Carole Griffiths is a practicing Sculptor and full-time lecturer at Bradford School of Art. She studied Sculpture at Wimbledon School of Art and completed an MA under Leeds Metropolitan University. Carole’s work has been exhibited in numerous places within the UK including Canterbury, London, Bradford, Halifax, Leeds, Sheffield, Derby and York. She is also a member of two collaborative groups The Unlocked Collective which focusses on responses to historical environments and archival content and a member of the Yorkshire Sculptors Group who focus on promoting their work through exhibitions related to contemporary issues. Carole is currently a research student at Coventry University undertaking a PhD in the Visual Arts based on Sculptural Representations of the Kitchen Utensil.

Time: 16:00am - 17.00pm

Panel chair: Imogen Racz

Panel speakers and talk titles:

Melissa Avdeeff: I’m bored in the House and I’m in the House Bored: TikTok and the mediated collective coping response to Covid-19 lockdown.

Gudrun Filipska: Proxmity and distance; new affinities and possibilities for artist's home and domestic cultures in a post-covid world: Developing positions of solidarity and kinship with mobile and displaced bodies through proxy and mediated encounters

Bios:

Melissa Avdeeff is an Assistant Professor in the School of Media and Performing Arts at Coventry University. As a scholar of all things popular, her research is at the intersections of technology, posthumanism, sociability, and reception.
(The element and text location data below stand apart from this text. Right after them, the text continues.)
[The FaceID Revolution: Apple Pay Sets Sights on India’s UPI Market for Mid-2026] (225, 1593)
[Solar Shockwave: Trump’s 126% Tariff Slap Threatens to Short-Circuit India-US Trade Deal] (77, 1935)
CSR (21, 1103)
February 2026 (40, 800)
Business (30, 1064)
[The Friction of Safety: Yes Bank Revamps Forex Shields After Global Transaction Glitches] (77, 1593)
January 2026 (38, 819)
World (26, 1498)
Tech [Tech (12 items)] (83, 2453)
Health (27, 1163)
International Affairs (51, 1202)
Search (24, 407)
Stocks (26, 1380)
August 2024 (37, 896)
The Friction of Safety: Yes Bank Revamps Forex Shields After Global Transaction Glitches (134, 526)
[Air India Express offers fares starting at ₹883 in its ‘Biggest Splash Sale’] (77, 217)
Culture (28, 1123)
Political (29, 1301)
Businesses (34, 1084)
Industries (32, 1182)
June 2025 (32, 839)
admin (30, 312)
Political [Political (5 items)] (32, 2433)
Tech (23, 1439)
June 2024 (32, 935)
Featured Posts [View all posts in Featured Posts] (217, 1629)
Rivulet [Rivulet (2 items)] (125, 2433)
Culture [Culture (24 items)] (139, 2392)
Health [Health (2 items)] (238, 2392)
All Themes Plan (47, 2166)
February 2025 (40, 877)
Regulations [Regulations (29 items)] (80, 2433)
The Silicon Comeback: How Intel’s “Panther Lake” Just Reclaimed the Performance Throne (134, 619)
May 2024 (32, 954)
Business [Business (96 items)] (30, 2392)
She has published works on Beyoncé and celebrity self-representation on Instagram; Justin Bieber and the evolution of YouTube stardom; iPod culture and sociability; Kim Kardashian and postfeminism; and AI popular music.

Gudrun Filipska is a writer, researcher and curator conducting Doctoral research at CEMORE (Centre for Mobilities Research) and Lancaster Institute of Contemporary Art UK under the Transnationalisms, mobilities and borders scholarship. She has published her writing widely and exhibited and curated globally on the subjects of feminist digitality, linguistic landscapes, cultural travel practices, post colonial geographies and cultural tourism. She runs a network called the Arts Territory Exchange which connects rural and remote territories through a large postal and digital network and produces research and writing into travel and residency cultures within indigenous territories and locations of environmental instability.